Prabowo Segera Keluarkan Keppres Usai Beri Abolisi Tom Lembong dan Amnesti Hasto Kristiyanto
DPR sebelumnya telah menerima dan menyetujui surat pertimbangan pemberian abolisi dan amnesti dari presiden.
Presiden Prabowo Subianto akan mengeluarkan Keputusan Presiden (Keppres) terkait abolisi untuk terpidana kasus korupsi impor gula, Tom Lembong dan terpidana kasus suap PAW Harun Masiku, Hasto Kristiyanto.
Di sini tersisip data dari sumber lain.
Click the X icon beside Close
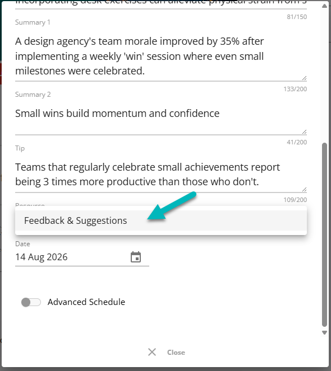 (x=152, y=352)
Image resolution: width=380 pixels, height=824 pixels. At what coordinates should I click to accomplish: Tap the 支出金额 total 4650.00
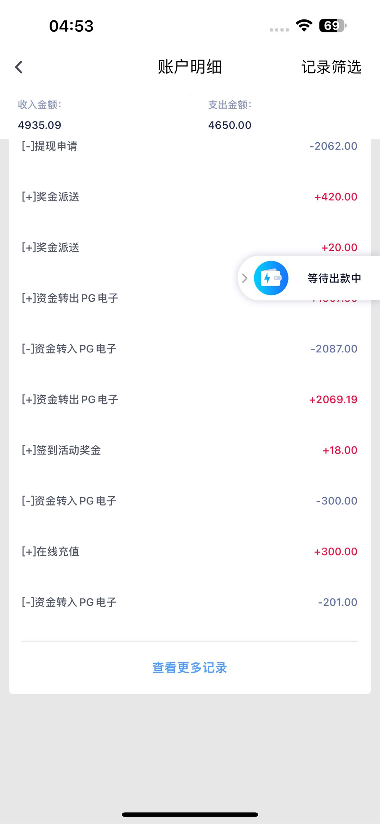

DPR sebelumnya telah menerima dan menyetujui surat pertimbangan pemberian abolisi dan amnesti dari presiden.
"Karena pertimbangan DPR sudah disepakati oleh fraksi fraksi, kita tunggu selanjutnya nanti keputusan Presiden yang akan terbit," kata Menteri Hukum Supratman Andi Agtas saat konferensi pers di kompleks Parlemen Senayan, Jakarta, Kamis (31/7).
Selain Keppres segera diterbitkan Prabowo, Supratman mengakui merupakan pengusul pertama agar Tom Lembong dan Hasto Kristiyanto mendapatkan abolisi dan amnesti.
"Yang mengusulkan kepada Bapak Presiden adalah Menteri Hukum. Jadi surat permohonan dari hukum kepada Bapak Presiden untuk pemberian amnesti dan abolisi saya yang tanda tangan,” kata Supratman.
Pertimbangan Prabowo Berikan Abolisi dan Amnesti
Supratman lantas membeberkan apa saja pertimbangan pemberian abolisi dan amnesti yakni menjaga persatuan menjelang HUT RI.
"Salah satu yang menjadi dasar pertimbangan kepada dua orang yang saya sebutkan tadi yang disebutkan oleh Pak Ketua adalah salah satunya itu kita ingin menjadi ada persatuan dan dalam rangka untuk perayaan 17 Agustus," kata Supratman.
Selain demi bangsa negara dan persatuan, menurut Supratman, pertimbangan lainnya adalah demi kondusifitas.
"Jadi itu yang itu yang paling utama yang kedua adalah kondusivitas dan merajut rasa persaudaraan di antara semua anak bangsa. Dan sekaligus mempertimbangkan untuk membangun bangsa ini secara bersama sama dengan seluruh elemen politik kekuatan politik yang ada di Indonesia jadi itu," pungkasnya.